3. write stateless software. change your paradigm. become one with the great zen of concise programming for the wrong reason: not because you should, but because you have to. ;-) it is very frustrating to develop on a box you don't even have rights to the C: drive on (the case here). but, in a strange way, it makes you write code and think of apps in ways you didn't before. that is, stateless, no need to touch the registry at all. i know, this is impossible for some apps and i am talking theoretically here. but rather than store registry cookies to identify users and preferences, etc., why not identify who is using a computer by identifying who's logged via standard function calls, for example, and have all their preferences stored on some distant database? be creative. there is always another way than what seems to be the only way. wax on, wax off, danielsan ;-P

other tip: depend on nothing. my profile with it's personal settings blows up from time to time and is reset to the generic sucky settings and i have to personalize all of my standard apps all over again. after awhile, i made sure not to put too much faith in leaving my desktop and depending upon it to look the same the next day. batch job important standard settings to rejigger everything (drive mappings, odbc connections, etc.) in cases of nt alzheimer's.

finally, there's no getting around it, a locked down SOE sucks for developers. developer= power user. developer= someone who HAS to muck around with things regular users don't. so bring this up with management. you guys are special, obviously, the most thick-headed manager can see that. maybe, before they SOE everyone, you can convince them to firewall all you dangerous developers in your own domain and let you hack your installs to your hearts content, unsupported, insecure, untrusted, but necessary to build apps. ;-)

Locking down makes for useless development

[hyrdra]

A locked down system is as useful as a tool as a hammer is if it were barred from making marks in it's head.

Clearly, the process of developing suggests an errorenous progression; changes are made gradually.

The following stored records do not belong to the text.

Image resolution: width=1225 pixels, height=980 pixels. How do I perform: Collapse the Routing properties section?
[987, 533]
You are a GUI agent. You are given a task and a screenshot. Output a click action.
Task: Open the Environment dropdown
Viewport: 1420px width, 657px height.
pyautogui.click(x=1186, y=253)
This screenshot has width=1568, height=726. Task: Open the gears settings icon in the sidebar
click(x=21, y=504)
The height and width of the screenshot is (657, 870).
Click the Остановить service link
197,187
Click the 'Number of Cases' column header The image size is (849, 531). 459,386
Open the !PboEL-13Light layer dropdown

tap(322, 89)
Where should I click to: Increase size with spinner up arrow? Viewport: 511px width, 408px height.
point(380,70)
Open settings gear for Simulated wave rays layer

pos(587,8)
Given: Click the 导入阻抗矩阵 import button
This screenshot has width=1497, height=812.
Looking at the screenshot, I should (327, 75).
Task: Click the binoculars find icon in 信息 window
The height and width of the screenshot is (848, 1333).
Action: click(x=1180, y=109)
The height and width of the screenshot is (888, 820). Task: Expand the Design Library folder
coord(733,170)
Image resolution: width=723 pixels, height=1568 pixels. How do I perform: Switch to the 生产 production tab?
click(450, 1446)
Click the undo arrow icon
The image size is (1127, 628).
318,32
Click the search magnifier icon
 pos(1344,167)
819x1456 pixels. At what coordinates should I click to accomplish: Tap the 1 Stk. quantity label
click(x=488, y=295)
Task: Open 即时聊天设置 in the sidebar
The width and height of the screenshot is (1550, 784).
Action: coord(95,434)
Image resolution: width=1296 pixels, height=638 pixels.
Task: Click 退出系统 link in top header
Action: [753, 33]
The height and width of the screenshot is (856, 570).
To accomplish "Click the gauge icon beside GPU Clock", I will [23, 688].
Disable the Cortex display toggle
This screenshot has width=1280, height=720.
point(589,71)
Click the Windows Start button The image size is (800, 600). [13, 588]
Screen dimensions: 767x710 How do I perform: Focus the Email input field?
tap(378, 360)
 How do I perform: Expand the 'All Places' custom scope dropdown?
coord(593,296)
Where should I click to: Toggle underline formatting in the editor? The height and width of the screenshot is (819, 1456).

With the inability to make changes, one loses the ability to develop.

Most companies have a locked down test system, which serves as a scientific control, but having a locked down system for which to work and develop would yeild an environment where very litte work could get done. You need to be able to change a system to make something, its as simple as that. Imagine being requested to build a new house, or better the foundation of said house if the ground couldn't be touched.